Counsel for Respondent :- S.S.C.,B.N.Singh,Bajrangimisra,Rakesh Kr.Srivastava,S.C.,S.N. Srivastava
 

 
Hon'ble Yashwant Varma,J.
 

 

Heard Sri Krishnaji Khare, learned counsel for the petitioner and Sri Shashi Kant Upadhyay, learned counsel appearing for the contesting respondents.

This writ petition has come to be placed for final disposal pursuant to an order of remand made by a Division Bench of the Court while disposing of Special Appeal Defective No. 71 of 2016. It appears that the writ petition initially came to be allowed by a learned Single Judge proceeding on the premise that a minor penalty had come to be imposed upon the petitioner and during the subsistence thereof enquiry proceedings were taken afresh and a major penalty inflicted upon him. The Division Bench while disposing of the special appeal noted the specific contention of the respondents that the initial order inflicting minor punishment of thirty days confinement had been reviewed by the Inspector General of Police1 C/S, Central Reserve Police Force2 Lucknow by exercising powers conferred by Rule 29(d) of the Central Reserve Police Force Rules, 19553. By his order dated 8 September 1998, the IGP had disagreed with the imposition of minor penalty and had observed that appropriate proceedings should be initiated against the petitioner and stern disciplinary action be taken.

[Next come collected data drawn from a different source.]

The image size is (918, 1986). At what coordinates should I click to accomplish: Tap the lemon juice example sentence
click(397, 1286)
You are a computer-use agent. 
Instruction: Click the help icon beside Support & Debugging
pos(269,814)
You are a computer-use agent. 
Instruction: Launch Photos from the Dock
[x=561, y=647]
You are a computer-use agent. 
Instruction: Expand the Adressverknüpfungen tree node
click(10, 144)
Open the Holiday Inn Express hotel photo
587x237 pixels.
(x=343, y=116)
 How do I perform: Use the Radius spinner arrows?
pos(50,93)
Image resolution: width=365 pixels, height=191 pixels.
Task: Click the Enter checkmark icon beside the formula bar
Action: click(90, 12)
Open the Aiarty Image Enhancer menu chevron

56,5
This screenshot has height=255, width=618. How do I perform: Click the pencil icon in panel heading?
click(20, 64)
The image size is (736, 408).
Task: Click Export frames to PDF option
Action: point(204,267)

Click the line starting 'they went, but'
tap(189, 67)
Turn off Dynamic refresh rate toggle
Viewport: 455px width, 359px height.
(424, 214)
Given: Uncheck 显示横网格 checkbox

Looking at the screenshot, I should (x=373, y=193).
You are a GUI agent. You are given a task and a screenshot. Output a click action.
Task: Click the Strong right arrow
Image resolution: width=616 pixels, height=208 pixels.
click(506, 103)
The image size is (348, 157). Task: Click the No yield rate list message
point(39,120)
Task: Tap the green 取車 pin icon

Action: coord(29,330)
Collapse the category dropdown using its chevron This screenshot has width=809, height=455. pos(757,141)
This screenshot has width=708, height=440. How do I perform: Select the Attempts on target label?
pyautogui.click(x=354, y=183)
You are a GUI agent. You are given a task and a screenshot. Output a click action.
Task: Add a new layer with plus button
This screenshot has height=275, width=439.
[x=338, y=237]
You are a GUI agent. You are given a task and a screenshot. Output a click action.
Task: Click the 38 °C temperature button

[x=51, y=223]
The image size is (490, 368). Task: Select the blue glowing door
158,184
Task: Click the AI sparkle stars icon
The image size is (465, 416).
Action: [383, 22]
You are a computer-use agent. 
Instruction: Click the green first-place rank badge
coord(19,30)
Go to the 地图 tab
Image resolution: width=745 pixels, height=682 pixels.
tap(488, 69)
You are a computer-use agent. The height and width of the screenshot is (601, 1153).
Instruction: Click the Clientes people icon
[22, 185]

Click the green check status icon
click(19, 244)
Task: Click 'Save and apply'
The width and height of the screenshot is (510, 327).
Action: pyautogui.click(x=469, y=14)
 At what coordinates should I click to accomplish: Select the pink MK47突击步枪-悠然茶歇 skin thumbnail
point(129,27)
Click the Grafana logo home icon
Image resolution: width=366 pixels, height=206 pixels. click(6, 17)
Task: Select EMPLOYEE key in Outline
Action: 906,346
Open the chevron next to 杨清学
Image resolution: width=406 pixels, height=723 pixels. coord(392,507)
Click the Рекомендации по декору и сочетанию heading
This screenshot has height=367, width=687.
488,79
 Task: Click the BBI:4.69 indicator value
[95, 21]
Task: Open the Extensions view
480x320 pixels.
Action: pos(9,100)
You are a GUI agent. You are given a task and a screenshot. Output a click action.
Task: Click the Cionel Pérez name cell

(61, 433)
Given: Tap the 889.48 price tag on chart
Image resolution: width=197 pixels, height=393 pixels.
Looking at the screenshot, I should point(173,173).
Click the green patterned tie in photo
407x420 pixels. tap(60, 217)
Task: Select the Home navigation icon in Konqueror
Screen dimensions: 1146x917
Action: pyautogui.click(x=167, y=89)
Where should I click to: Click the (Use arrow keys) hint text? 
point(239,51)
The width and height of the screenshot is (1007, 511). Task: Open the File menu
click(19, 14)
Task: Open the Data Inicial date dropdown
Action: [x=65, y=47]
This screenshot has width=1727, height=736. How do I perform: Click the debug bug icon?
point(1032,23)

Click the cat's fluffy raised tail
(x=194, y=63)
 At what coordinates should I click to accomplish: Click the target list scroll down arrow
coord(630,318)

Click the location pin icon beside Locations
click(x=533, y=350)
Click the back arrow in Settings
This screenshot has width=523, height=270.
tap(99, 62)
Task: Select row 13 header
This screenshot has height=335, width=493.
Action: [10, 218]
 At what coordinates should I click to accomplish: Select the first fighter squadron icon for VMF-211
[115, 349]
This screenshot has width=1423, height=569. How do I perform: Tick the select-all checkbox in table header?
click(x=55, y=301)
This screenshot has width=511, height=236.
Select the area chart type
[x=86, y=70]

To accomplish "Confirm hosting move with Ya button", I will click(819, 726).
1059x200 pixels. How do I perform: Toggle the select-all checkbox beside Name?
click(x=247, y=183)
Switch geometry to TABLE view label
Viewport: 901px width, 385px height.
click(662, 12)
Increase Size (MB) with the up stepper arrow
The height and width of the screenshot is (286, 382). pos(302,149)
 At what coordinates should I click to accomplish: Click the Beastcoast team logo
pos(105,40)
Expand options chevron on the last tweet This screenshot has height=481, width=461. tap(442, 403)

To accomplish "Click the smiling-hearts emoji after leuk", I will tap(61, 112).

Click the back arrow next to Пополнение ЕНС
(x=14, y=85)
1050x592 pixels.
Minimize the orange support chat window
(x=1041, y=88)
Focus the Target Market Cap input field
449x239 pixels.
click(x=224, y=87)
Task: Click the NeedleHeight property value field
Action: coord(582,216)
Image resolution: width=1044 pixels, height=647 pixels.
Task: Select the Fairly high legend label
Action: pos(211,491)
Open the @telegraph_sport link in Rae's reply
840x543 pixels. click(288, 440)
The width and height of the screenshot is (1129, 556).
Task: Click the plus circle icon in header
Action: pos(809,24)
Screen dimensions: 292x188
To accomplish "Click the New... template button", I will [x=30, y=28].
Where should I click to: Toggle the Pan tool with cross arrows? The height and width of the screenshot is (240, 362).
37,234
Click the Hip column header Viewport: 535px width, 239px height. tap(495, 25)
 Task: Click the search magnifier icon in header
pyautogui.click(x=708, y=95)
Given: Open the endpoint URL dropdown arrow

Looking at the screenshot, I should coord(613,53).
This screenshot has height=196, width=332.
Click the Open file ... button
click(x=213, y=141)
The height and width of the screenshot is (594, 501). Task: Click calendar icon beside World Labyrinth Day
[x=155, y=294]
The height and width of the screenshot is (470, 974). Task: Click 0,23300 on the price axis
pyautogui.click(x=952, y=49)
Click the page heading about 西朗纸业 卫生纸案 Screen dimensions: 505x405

In this view of the matter, the Division Bench found that the premise on which the learned Single Judge had proceeded was factually incorrect and consequently set aside the judgment with the following operative directions:

"In our view, the matter can be looked into from two perspectives. Firstly, if as the respondent contends, he had already undergone the minor penalty which was imposed under Section 11 and the setting aside of the minor penalty would not obliterate the factual position, in that event, the major penalty would be in addition to what had already been undergone by the respondent. This is permissible under Section 11. The principle of 'double jeopardy' under Article 20 has no application, as the learned Single Judge seemed to indicate. There was no conviction of an offence. Alternatively, if the order dated 8 September 1998 setting aside the minor penalty is treated as an order by which the order of minor penalty is effaced and obliterated, in that case, under Section 11, the authorities had the jurisdiction to proceed by way of a major penalty in any event. We clarify that, at this stage, we leave open all the contentions which the respondent may have on the merits of his challenge to the order of major penalty since they have not been gone into by the learned Single Judge. We leave it open to be urged before the learned Single Judge. The only ground which weighed with the learned Single Judge was that the minor penalty had not been set aside, which is contrary to the record.
In this view of the matter, we allow the special appeal and set aside the impugned judgment and order of the learned Single Judge dated 8 September 2015. Writ - A No. 42833 of 2000 is restored to the file of the learned Single Judge for disposal afresh."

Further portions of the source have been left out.